Mwinga: Do you feel any sense of responsibility to tell them?

Kaarina: Absolutely. It's partially why I want to become an artist. I don't know how to articulate these stories with words and I'm not writing a book or a memoir about my family's traumas and histories. But I'm really fascinated by the past and history so I'm using painting as a way to talk about it. 

I still have so much to do. It feels like I'm scratching the surface and I'm just starting to tell the story. I also have real world pressures with what's going on with Taiwan now. What's going to happen next year? Is China going to take over so I can't tell these stories anymore? 


If I could I would talk more about mental health but it’s hard in Asian families and communities, but stories do need to be told. And it’s definitely not talked about in art.
— Kaarina Chu Mackenzie

Bianca: Well what do you envision or hope for with the future of your art?

Kaarina: I really want to do more. I got into my first art residency last year and I really enjoyed that process. I have never been surrounded by a lot of artists before. That’s part of why I'm excited for the art fair we have coming up. Up here, I’m quite isolated. 

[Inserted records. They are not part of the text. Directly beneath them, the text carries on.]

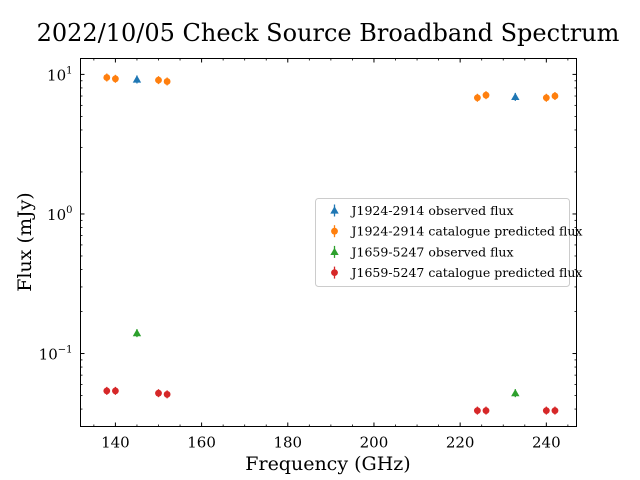 This screenshot has width=640, height=480. I want to click on legend-box, so click(442, 242).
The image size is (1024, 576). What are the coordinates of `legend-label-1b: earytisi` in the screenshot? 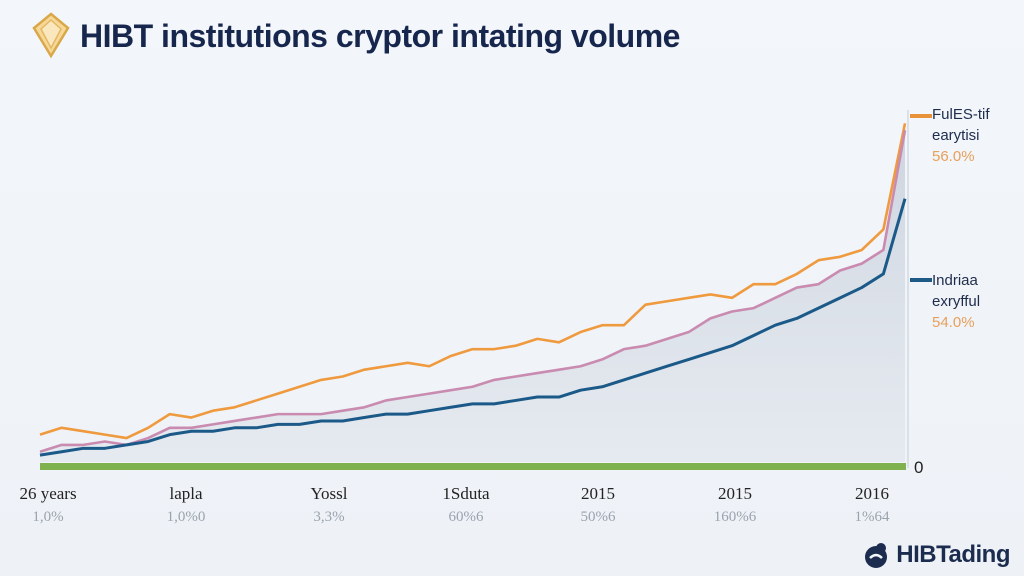 It's located at (956, 136).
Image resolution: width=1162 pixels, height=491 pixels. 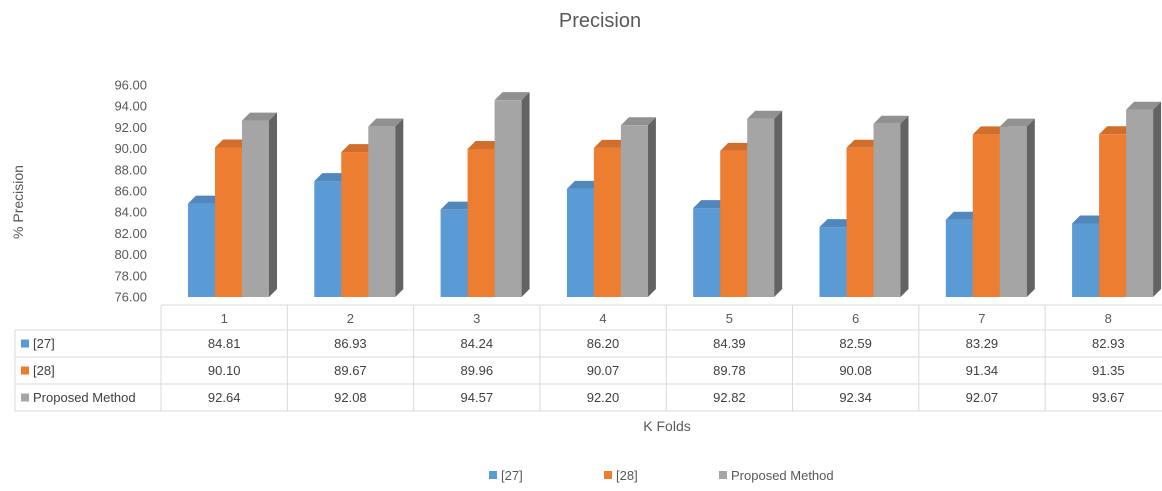 I want to click on data-label: 92.08, so click(x=350, y=398).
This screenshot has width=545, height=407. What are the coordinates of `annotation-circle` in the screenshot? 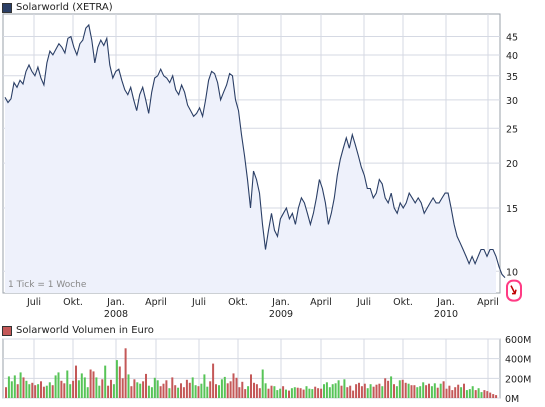 It's located at (514, 290).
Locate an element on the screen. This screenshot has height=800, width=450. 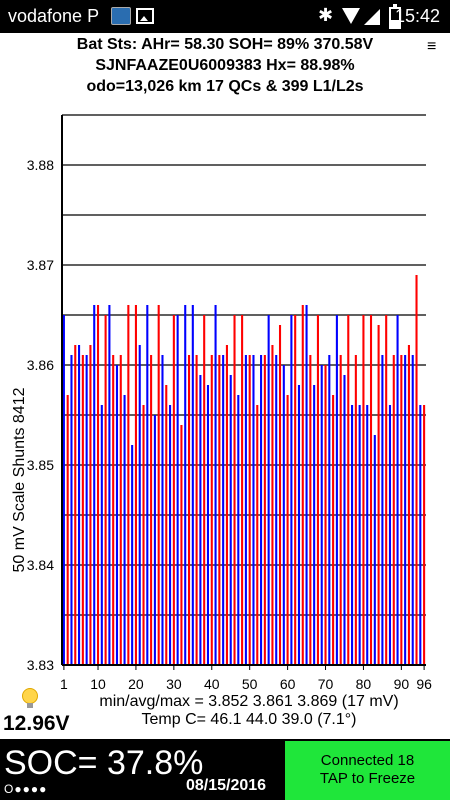
y-tick-label: 3.88 is located at coordinates (40, 165).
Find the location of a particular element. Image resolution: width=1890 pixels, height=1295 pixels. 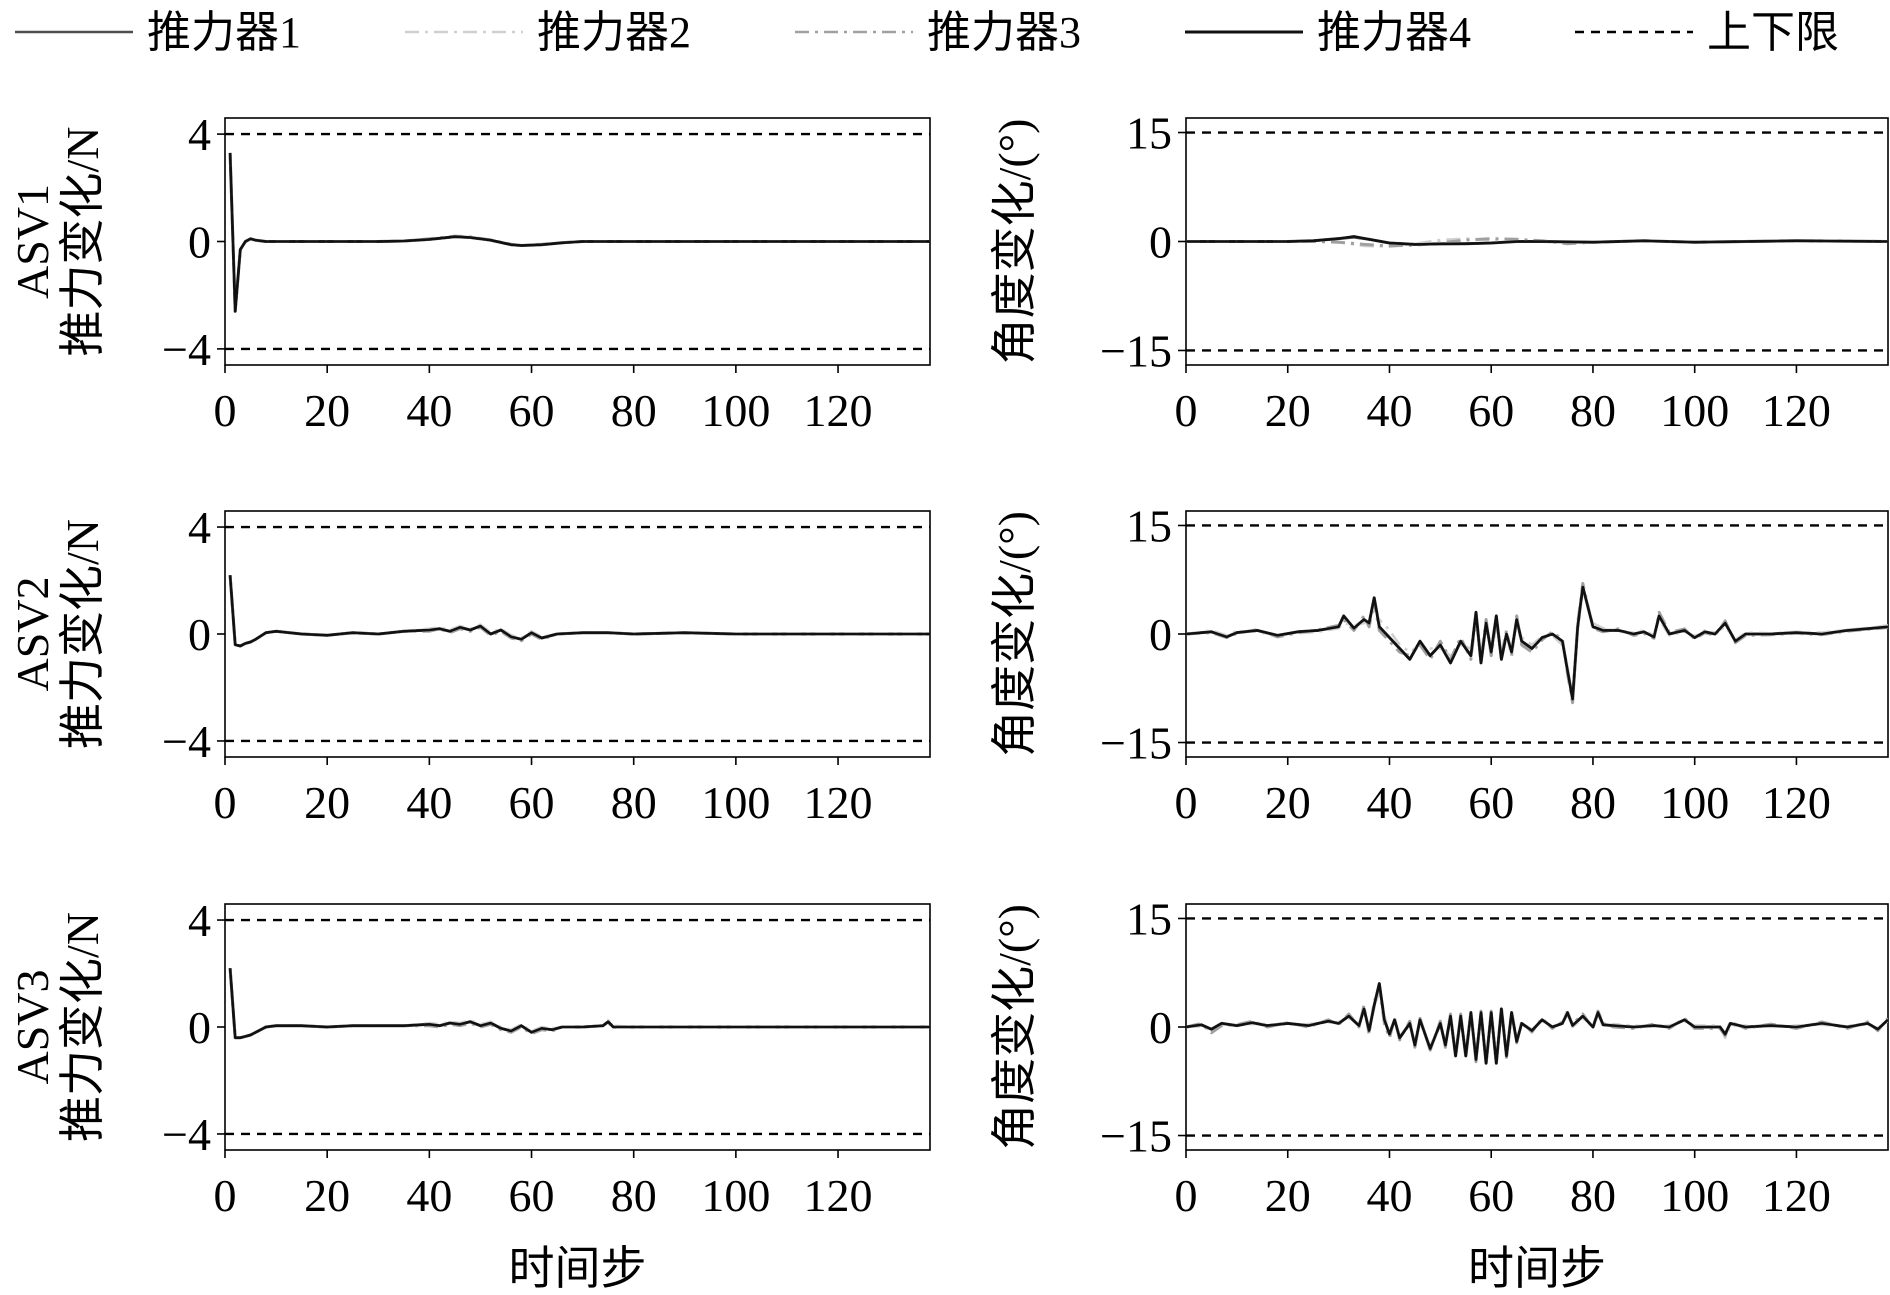

legend: 推力器1 推力器2 推力器3 推力器4 上下限 is located at coordinates (927, 32).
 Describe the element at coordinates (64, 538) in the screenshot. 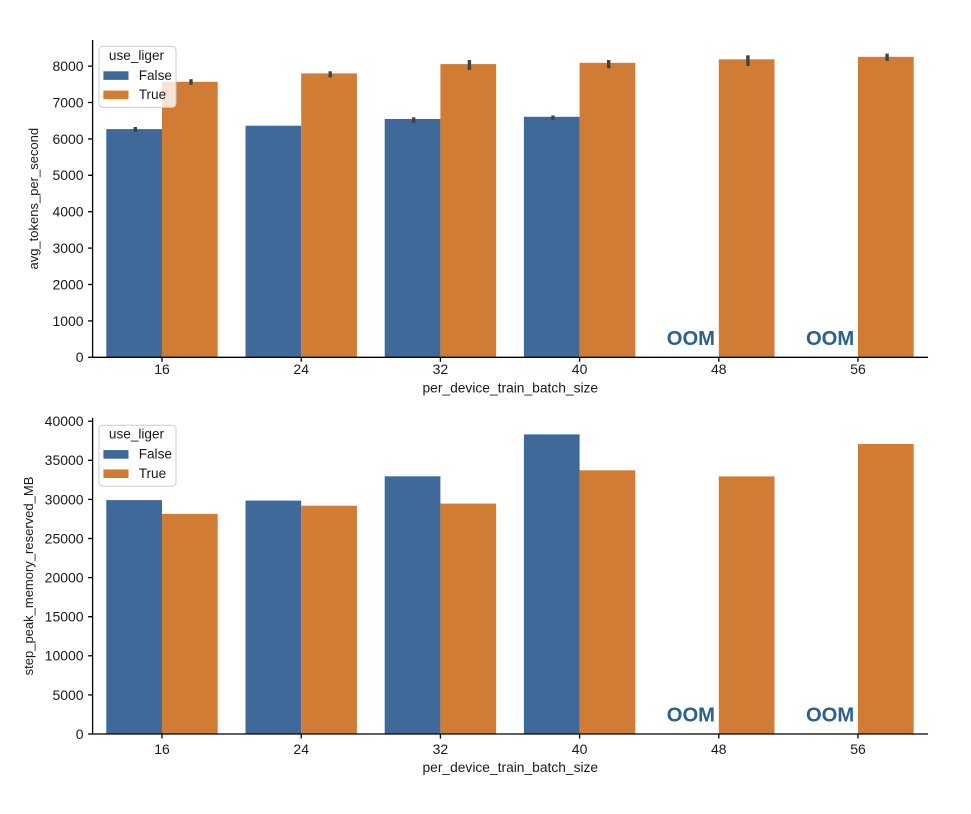

I see `svg-text: 25000` at that location.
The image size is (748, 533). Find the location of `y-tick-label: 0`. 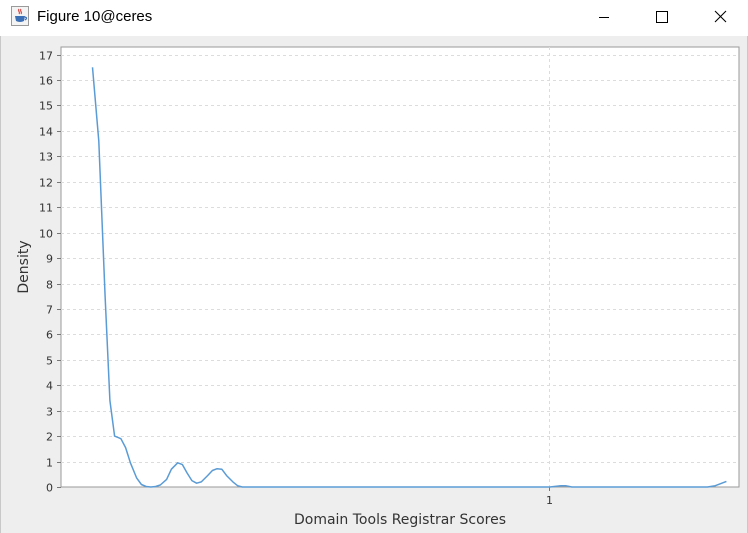

y-tick-label: 0 is located at coordinates (50, 488).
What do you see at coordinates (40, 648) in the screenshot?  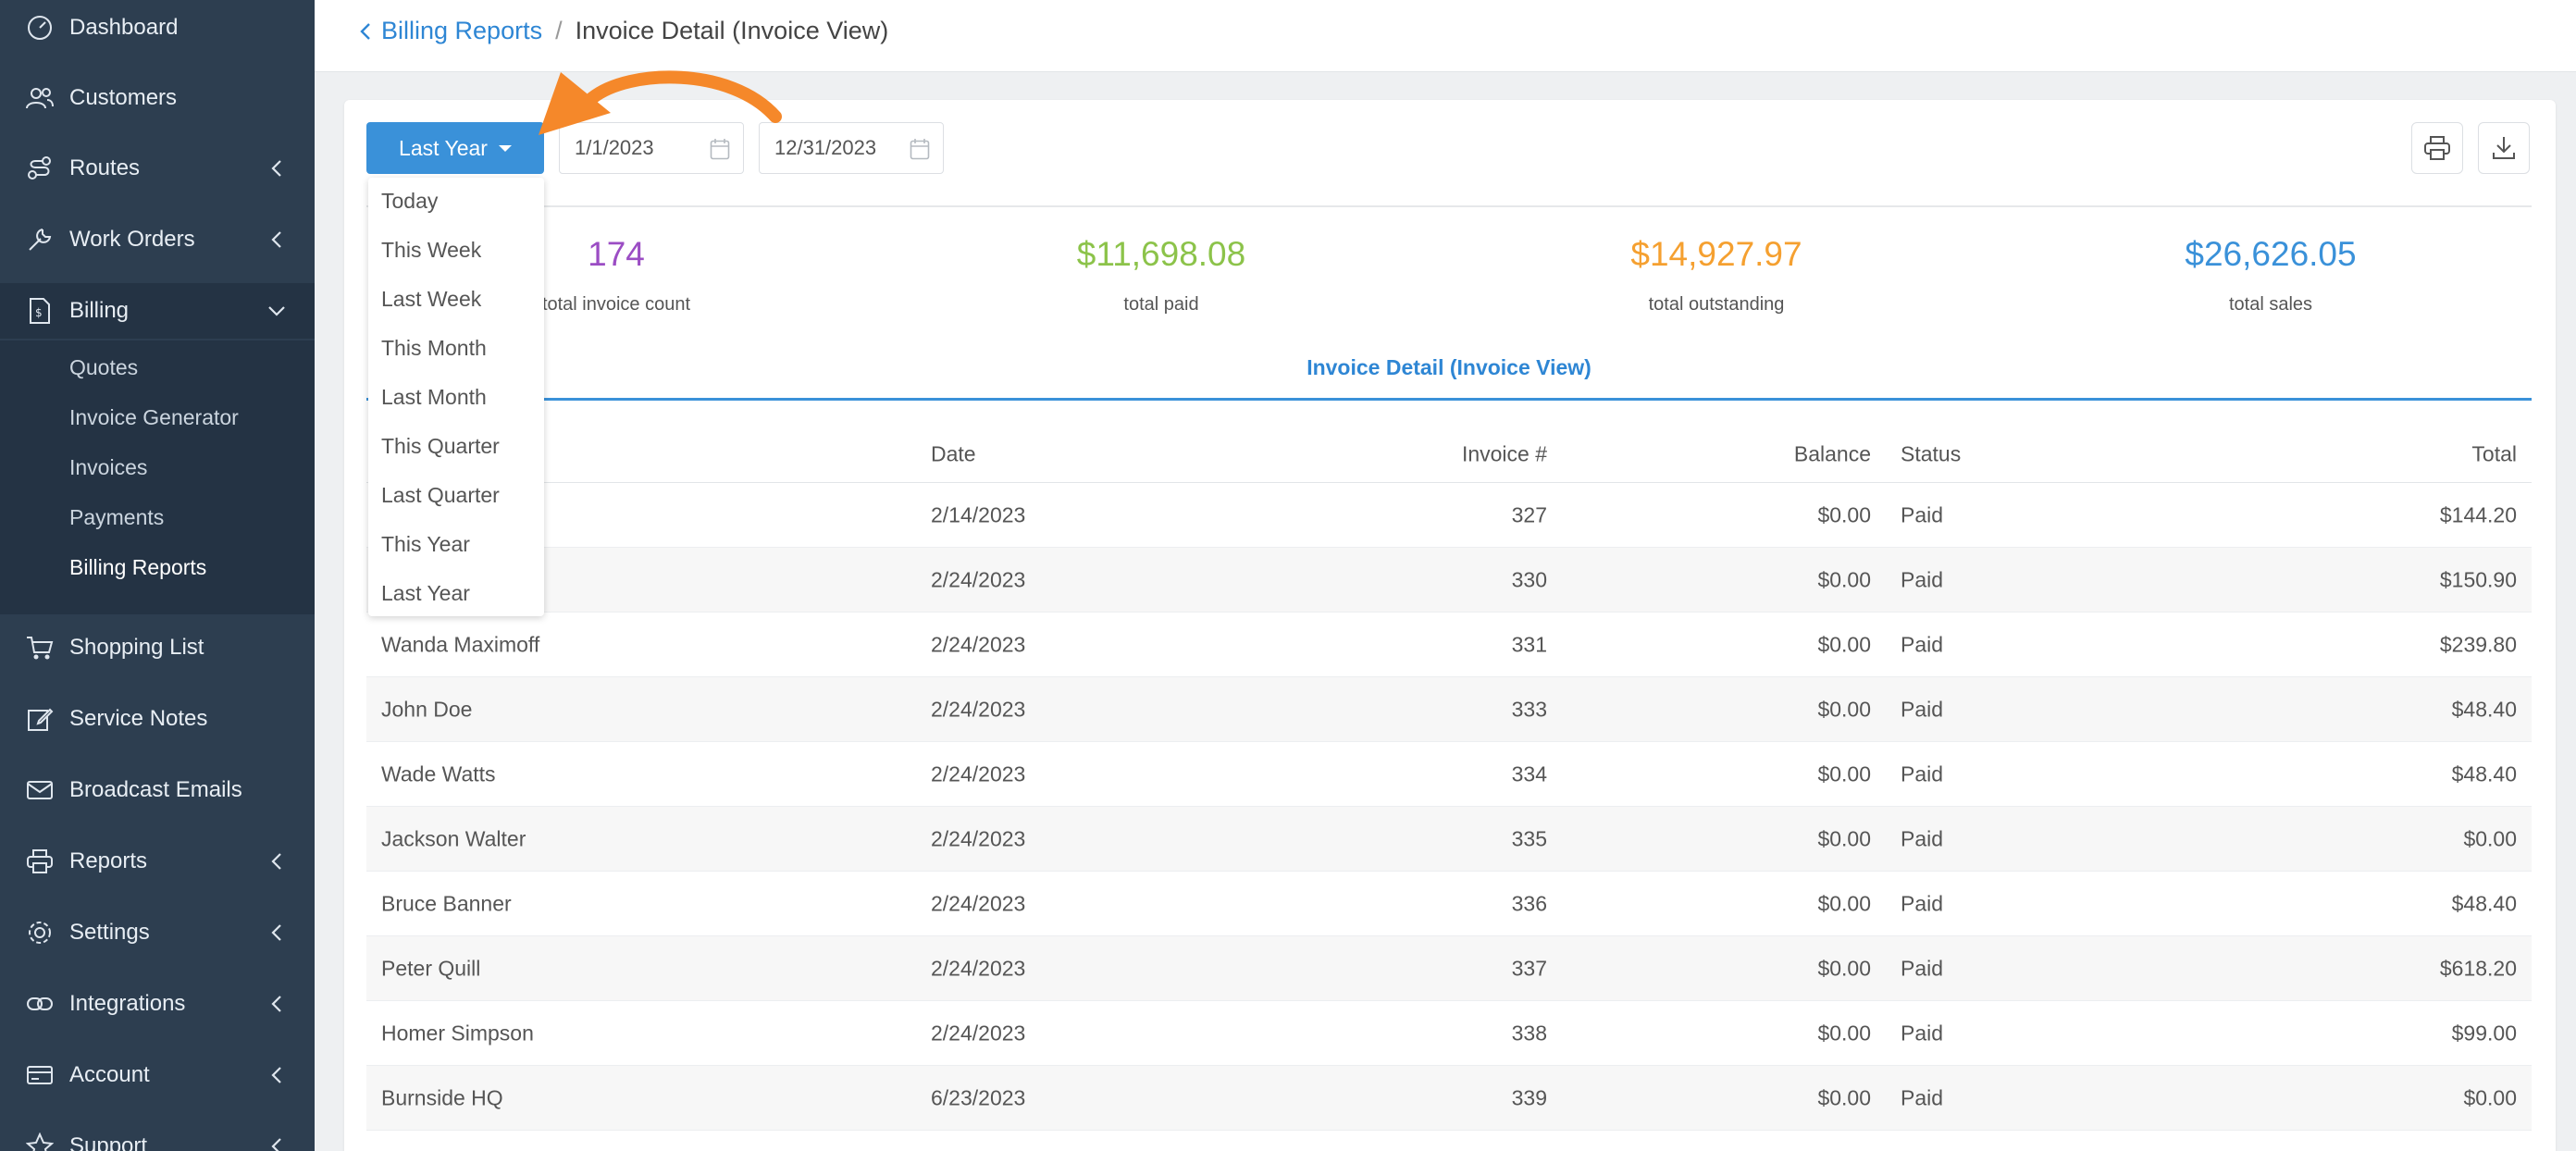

I'd like to continue doing more work on personal stories and exploring self identity which takes time. Once I can get a couple of those stories out, then I'll be more confident in showing people that this is my form of being Taiwanese. This is the kind of Taiwanese artist I am. It's neither hating on China and saying I'm only Taiwanese. It's neither black or white. It's kind of colorful. Then finding my way and figuring out where I fit in the art world is my next thing.

Bianca: I feel like you're creating your own lane. 

Kaarina: Even people asking are you a painter or a photographer? Is it both? Now I’m trying to combine them both instead of being either/or. Which is the same as my nationality. It's not either/or.